Supplied material:
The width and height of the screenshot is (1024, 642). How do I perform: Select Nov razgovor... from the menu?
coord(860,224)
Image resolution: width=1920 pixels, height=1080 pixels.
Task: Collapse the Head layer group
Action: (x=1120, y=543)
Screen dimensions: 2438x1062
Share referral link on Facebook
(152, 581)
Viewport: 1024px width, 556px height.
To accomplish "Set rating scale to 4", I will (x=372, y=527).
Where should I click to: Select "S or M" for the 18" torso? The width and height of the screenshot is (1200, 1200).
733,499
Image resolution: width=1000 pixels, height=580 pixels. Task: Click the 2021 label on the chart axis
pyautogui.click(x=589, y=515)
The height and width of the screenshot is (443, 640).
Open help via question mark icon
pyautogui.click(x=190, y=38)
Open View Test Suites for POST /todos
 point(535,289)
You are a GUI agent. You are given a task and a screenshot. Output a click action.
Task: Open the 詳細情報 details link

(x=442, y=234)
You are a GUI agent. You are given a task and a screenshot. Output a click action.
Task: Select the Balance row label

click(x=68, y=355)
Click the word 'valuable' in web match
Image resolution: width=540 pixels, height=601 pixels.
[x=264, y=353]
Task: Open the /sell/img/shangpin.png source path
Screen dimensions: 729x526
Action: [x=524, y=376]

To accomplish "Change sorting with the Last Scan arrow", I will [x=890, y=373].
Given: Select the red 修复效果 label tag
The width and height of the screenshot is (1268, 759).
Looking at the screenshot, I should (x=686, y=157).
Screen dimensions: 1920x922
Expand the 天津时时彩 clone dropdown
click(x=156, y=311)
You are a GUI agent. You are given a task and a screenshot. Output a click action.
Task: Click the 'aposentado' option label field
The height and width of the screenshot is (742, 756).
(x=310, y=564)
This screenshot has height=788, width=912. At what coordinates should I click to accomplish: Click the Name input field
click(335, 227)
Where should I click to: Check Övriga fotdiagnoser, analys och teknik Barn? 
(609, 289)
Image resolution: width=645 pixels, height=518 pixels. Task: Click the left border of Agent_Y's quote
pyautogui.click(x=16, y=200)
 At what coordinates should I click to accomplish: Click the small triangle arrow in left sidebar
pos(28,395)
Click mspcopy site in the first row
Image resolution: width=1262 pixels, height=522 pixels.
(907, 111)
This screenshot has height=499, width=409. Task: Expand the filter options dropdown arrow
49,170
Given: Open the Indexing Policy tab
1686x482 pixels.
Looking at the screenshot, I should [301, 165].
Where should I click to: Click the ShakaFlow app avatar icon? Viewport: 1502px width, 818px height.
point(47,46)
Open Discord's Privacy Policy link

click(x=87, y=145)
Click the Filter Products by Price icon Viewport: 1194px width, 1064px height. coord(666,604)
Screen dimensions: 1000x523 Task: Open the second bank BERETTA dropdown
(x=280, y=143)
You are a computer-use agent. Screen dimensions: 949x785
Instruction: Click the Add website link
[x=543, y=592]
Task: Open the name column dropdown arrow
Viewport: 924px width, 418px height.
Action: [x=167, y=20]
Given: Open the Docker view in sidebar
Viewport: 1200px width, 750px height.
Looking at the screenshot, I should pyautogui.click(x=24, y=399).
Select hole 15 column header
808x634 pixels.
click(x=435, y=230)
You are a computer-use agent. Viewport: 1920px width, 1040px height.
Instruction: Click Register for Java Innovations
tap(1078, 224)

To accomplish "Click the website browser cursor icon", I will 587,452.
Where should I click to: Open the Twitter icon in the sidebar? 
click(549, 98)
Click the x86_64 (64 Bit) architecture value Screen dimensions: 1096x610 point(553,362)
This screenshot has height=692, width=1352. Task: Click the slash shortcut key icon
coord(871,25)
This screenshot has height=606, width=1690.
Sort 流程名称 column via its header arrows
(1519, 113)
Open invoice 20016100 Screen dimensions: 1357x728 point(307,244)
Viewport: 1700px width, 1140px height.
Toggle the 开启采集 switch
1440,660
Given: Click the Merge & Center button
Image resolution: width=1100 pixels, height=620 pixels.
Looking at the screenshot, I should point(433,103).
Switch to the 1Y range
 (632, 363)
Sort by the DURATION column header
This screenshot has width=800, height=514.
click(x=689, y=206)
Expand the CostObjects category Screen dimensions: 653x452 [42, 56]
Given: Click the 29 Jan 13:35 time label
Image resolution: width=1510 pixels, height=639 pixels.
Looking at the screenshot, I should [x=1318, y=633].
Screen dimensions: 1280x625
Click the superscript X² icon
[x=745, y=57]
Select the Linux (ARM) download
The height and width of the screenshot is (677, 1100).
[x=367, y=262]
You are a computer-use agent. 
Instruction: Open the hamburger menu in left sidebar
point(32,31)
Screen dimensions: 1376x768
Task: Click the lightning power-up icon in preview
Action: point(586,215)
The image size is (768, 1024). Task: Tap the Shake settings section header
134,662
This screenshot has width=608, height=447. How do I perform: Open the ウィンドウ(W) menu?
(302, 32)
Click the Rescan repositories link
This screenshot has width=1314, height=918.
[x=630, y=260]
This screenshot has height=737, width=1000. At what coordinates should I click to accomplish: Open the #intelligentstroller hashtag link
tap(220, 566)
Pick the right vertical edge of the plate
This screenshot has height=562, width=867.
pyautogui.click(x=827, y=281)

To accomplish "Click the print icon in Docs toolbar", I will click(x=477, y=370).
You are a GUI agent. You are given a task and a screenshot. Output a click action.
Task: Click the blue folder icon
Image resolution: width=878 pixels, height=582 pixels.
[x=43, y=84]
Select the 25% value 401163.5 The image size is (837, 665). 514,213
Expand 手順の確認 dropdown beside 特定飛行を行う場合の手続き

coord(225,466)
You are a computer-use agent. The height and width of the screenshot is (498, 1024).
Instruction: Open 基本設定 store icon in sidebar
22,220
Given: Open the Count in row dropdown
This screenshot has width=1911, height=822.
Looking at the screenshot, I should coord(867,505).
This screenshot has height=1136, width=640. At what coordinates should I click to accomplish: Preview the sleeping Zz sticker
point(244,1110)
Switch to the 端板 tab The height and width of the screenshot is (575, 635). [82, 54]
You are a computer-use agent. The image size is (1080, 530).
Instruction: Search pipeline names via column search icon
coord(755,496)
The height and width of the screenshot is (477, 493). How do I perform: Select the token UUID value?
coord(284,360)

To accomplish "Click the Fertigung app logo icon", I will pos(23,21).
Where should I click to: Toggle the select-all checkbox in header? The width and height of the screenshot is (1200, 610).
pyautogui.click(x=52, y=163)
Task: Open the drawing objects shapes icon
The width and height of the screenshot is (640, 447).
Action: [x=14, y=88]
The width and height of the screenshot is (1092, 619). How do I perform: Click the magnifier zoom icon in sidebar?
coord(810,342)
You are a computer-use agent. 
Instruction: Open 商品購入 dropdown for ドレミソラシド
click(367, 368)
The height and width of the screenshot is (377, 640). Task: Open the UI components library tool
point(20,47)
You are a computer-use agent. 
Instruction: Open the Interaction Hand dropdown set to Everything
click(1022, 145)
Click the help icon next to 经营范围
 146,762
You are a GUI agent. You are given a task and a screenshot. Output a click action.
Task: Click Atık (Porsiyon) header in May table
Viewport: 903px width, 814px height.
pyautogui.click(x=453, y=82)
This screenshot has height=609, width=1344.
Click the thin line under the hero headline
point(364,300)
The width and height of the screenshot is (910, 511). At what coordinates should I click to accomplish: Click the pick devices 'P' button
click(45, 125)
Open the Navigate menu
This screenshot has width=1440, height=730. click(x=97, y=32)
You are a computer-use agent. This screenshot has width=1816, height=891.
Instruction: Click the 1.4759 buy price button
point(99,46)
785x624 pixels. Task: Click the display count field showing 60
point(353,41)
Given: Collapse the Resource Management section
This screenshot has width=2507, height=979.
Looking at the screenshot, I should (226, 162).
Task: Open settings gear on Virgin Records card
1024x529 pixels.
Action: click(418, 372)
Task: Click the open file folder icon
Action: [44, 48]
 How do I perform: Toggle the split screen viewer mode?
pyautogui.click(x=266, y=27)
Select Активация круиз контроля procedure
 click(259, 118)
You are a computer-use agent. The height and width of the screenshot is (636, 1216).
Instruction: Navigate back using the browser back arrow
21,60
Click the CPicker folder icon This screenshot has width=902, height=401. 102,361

What is required:
Go through the lines above and copy any that contain "computer".

Answer to this task:
You are a computer-use agent. Screen dimensions: 949x785
You are a computer-use agent. Viewport: 1920px width, 1040px height.
You are a computer-use agent. 
You are a computer-use agent. The height and width of the screenshot is (498, 1024).
You are a computer-use agent. The image size is (1080, 530).
You are a computer-use agent. 
You are a computer-use agent. 
You are a computer-use agent. This screenshot has width=1816, height=891.
You are a computer-use agent. The height and width of the screenshot is (636, 1216).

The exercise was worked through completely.